“楚夫人,我求求你,求你再給我一個機會行吧!我保證,保證以後再也不欺負設計部的其他同事了。我,我這就把您的設計作品還給你。”王燕豔如喪考妣的回到設計部辦公室,低聲下氣的給鍾楚楚賠禮道歉。
直到她在行政人事部跟花枝雨前老闆打電話,才知道那個秃頭老男人,竟然把他手裏的股份全都給賣掉了。而且那秃頭男人竟然又把别的女人肚子搞大,一起跑國外安胎去了。誰讓秃頭男人的老婆是隻不會下蛋的草雞。可是,那個不負責任的男人是跑路了,自己和兒子的生活費該怎麽辦?

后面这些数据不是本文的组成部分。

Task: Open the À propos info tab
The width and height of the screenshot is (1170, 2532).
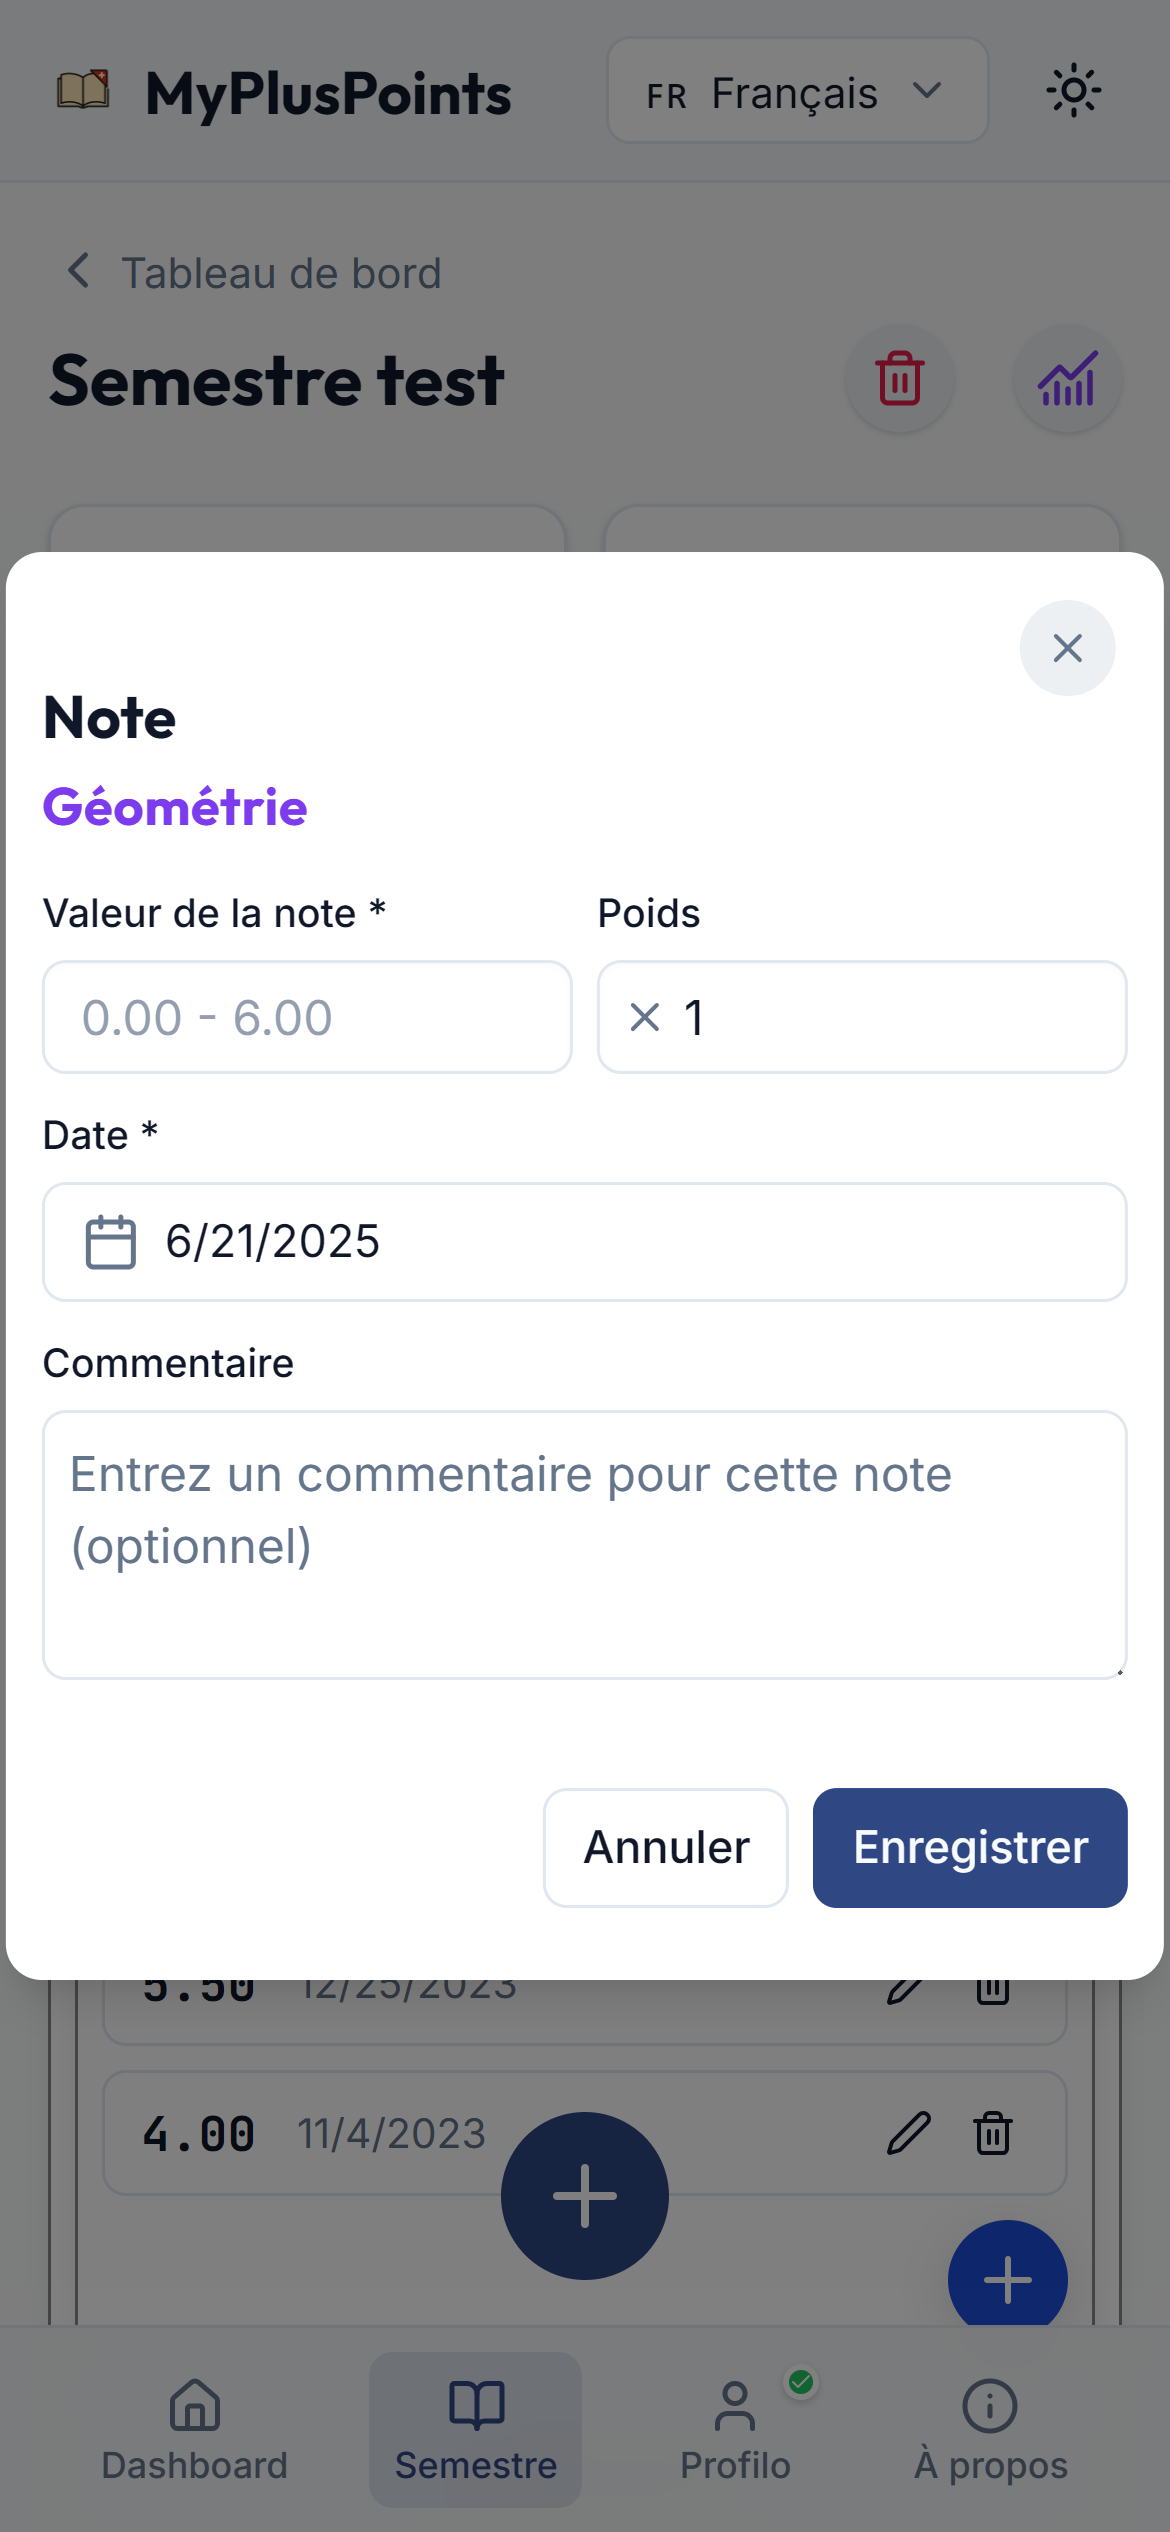Action: tap(990, 2430)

憑自己的設計水平,充其量也就隻能當一個制作。設計作品?饒了王燕豔吧!沒有美術功底,沒有過硬的學曆,就算是創意她的豆腐渣腦子裏丁點兒全無。說白了以前指着跟秃頭老男人的關系,進花枝雨公司純粹是來混日子的。有了當老闆的秃頭男人當靠山,就連設計部的經理劉雯,有時候也不得不咬牙隐忍。王燕豔不敢想如果自己失去這份工作,她一個人帶着兒子該怎麽生活?
以前秃頭男人還會給她們母子打一些生活費,自從把她弄來花之雨設計公司之後,每個月的工資就變相的成了她們母子的生活費。現在秃頭男人直接跑路了,躲了,以後她該怎麽辦?她又該何去何從?王燕豔是一個能曲能伸的人。她打算從鍾楚楚這位州長夫人這裏下手。試試軟磨硬泡看看能不能讓對方給自己一次機會。

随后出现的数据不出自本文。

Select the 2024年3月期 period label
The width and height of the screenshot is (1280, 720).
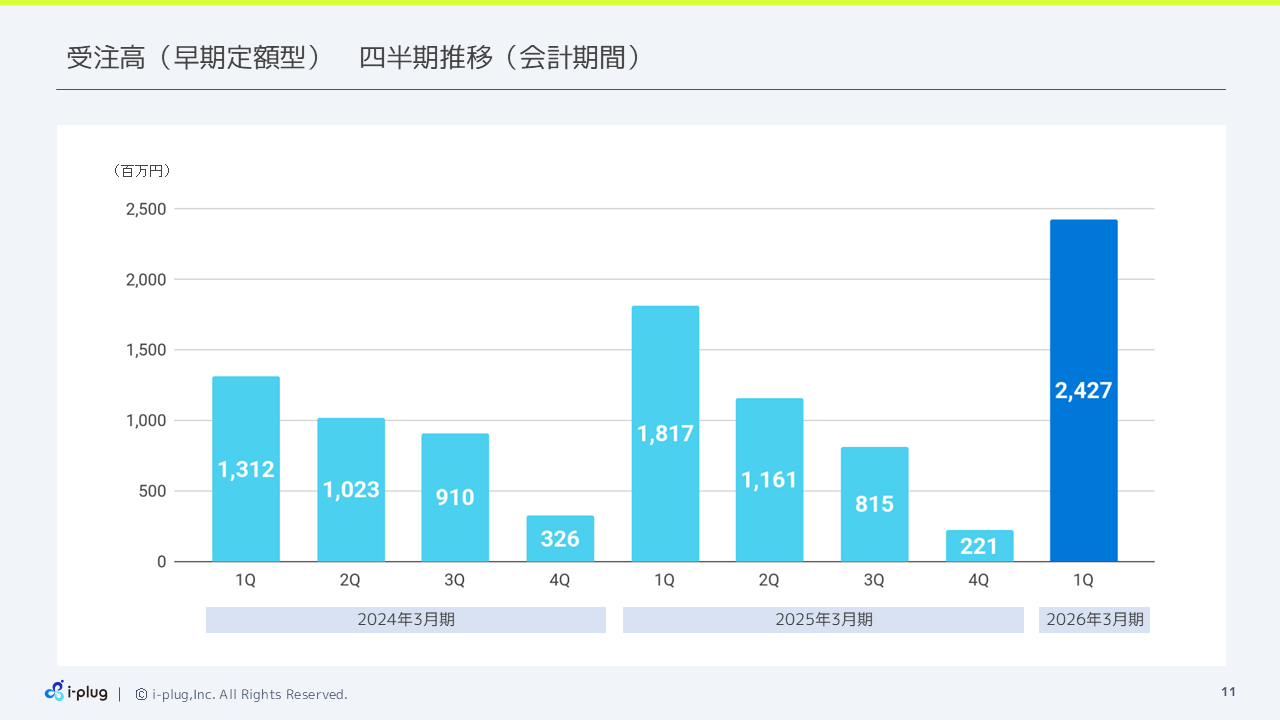[x=405, y=619]
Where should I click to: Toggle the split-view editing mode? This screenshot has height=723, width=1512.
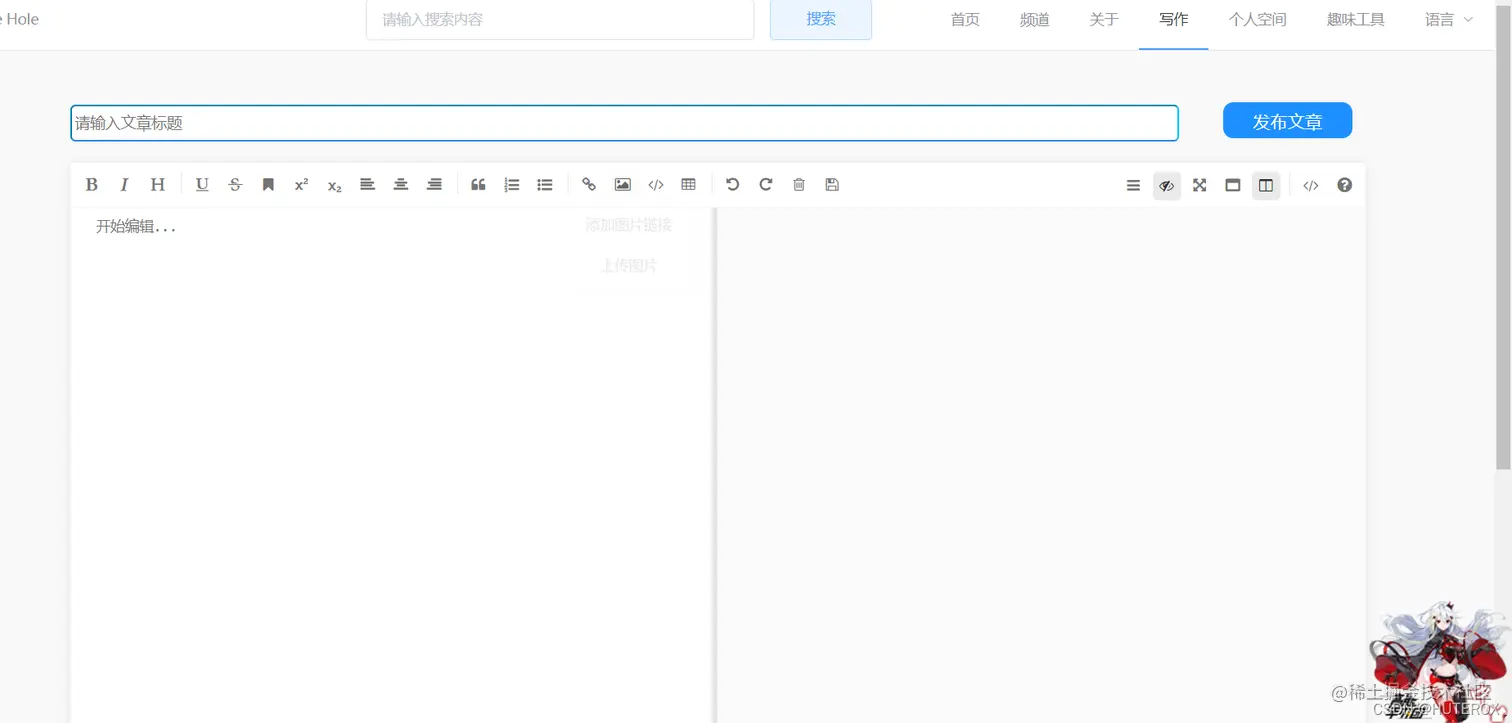click(1265, 185)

“你,你求我做什麽?有沒有搞錯,我已經辭職了,不打算上班了。”鍾楚楚看着眼前十分鍾前還頤指氣使的女人忽然轉了性。誰能告訴自己到底發生了什麽事兒?鍾楚楚抱着紙箱子臉上有些莫名其妙,準确的說一臉懵逼。
張金龍一臉興奮看熱鬧不嫌事兒大,挑着眉輕笑。真是太解氣了,心裏那叫一個舒坦。和張金龍一樣好心情的設計師們,一個個全都圍了過來。大家看着從前欺負他們的事兒娘娘,現在猶如喪家之犬,簡直是大快人心。

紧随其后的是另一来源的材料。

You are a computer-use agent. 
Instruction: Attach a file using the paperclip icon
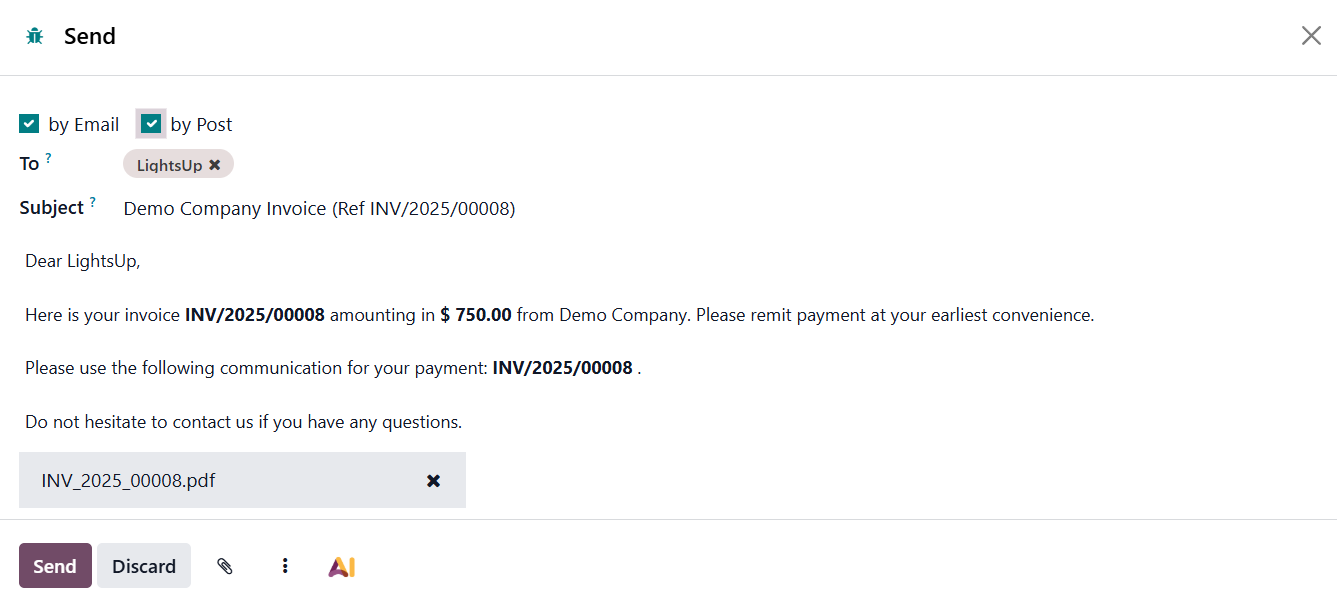click(225, 566)
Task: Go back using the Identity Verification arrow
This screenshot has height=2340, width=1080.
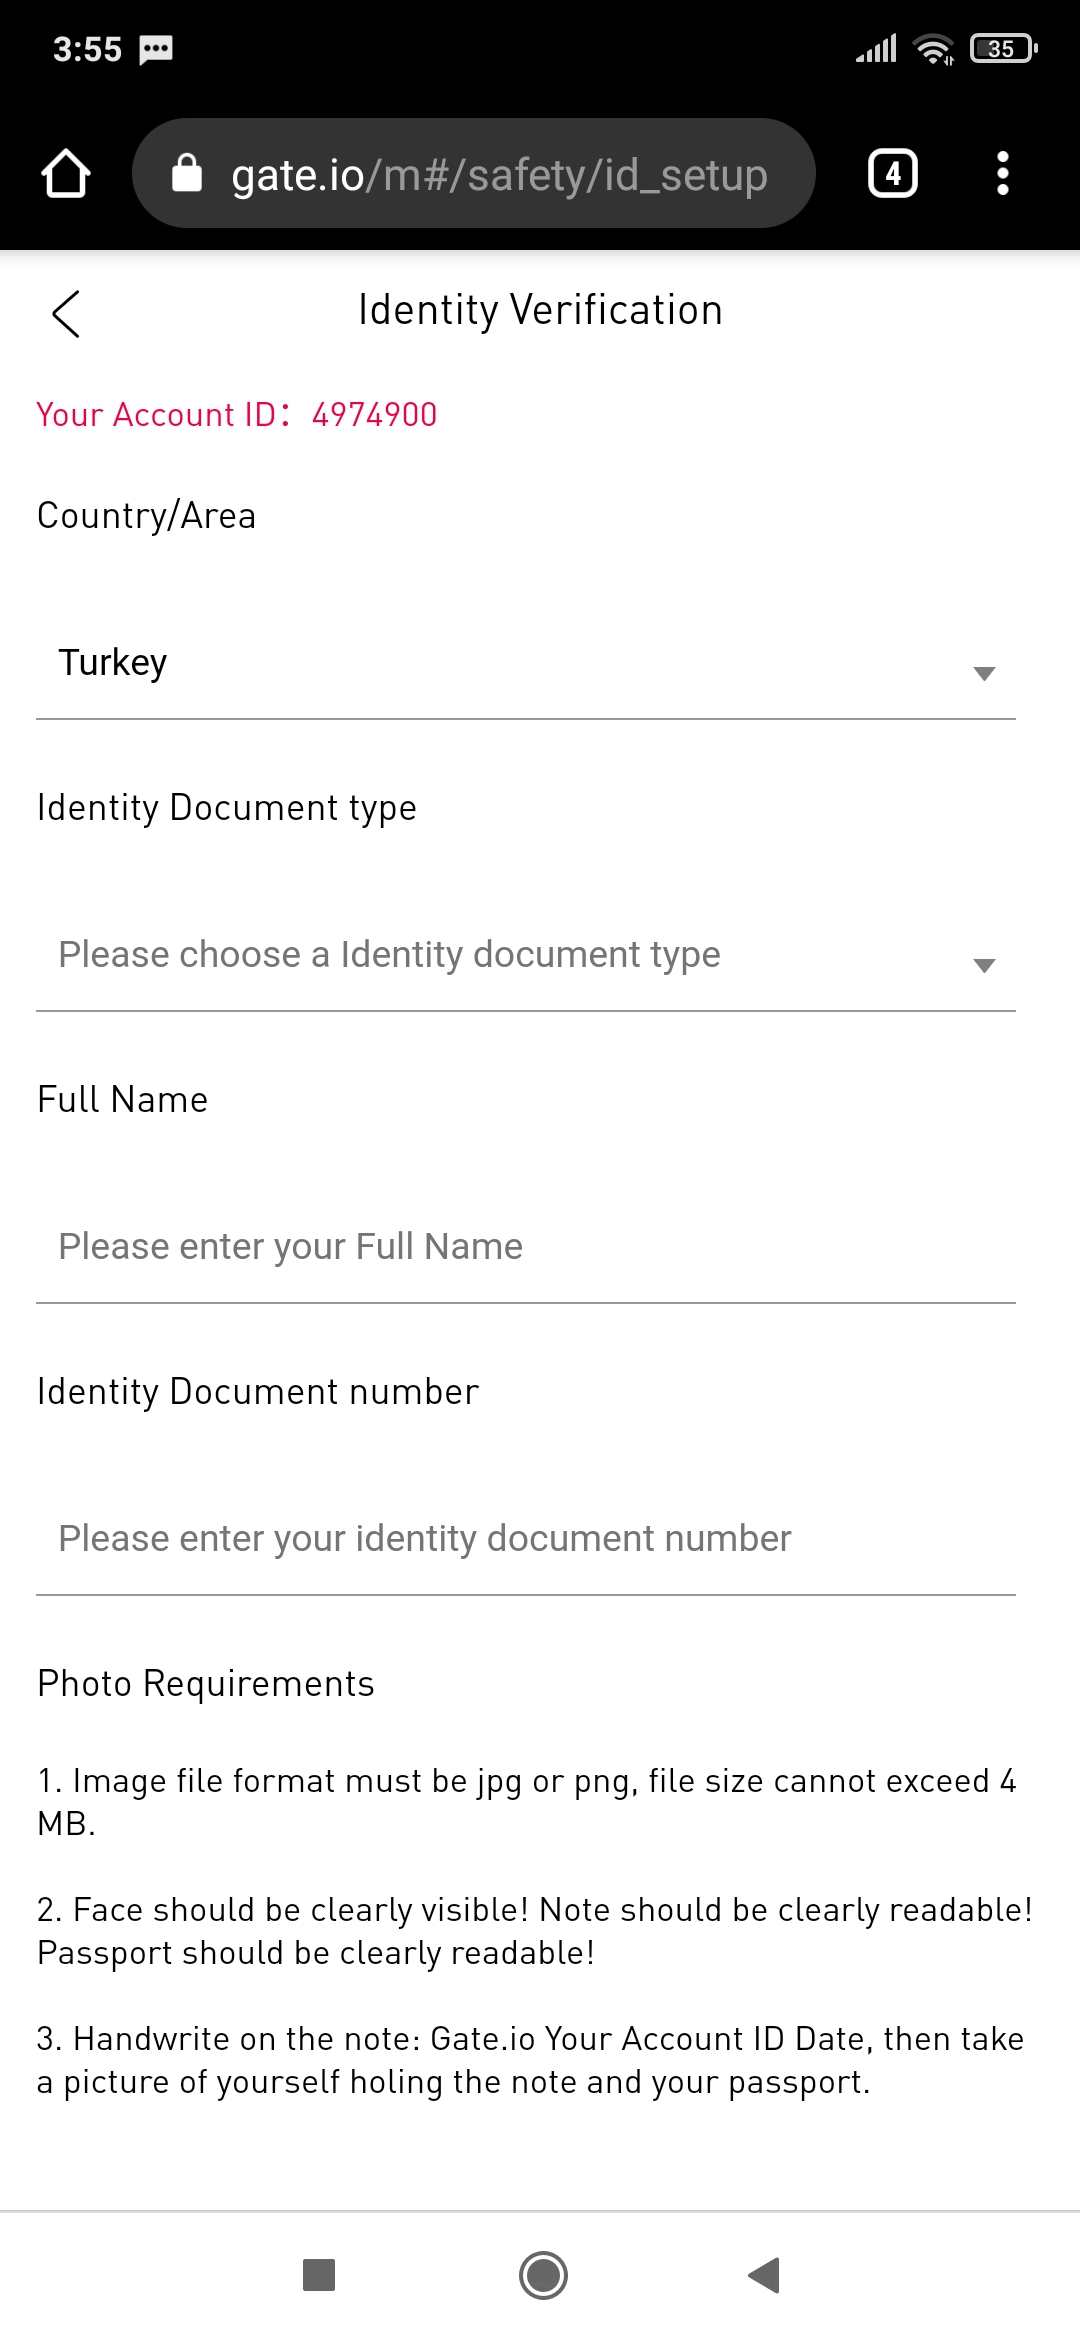Action: pos(66,314)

就在這時行政部張總監和淩哲一起走了進來。當鍾楚楚看到張總監身邊的淩哲時,還有什麽不明白的。恐怕剛剛事兒娘娘的态度變化,絕對跟淩哲脫不了關系。唉,有一個勢力強大的男人真幸福。鍾楚楚承認此時自己的心裏,有些小小的虛榮。
“大嫂,老大讓我把花之雨公司前老闆的股份全都幫你買了下來。以後大嫂就是這家設計公司的最大股東了,另一個股東還是行政部張總監。”淩哲一臉笑容的說完,把一疊厚厚的資料遞了過來。
“對啊,楚楚,以後你就是咱們花之雨公司的老闆了。就連我老張以後也得聽你的指揮呢!”張總監自從知道了鍾楚楚的真實身份,心裏激動的都快哭了。看來這次自己外甥女遇到的事情,終于有救了。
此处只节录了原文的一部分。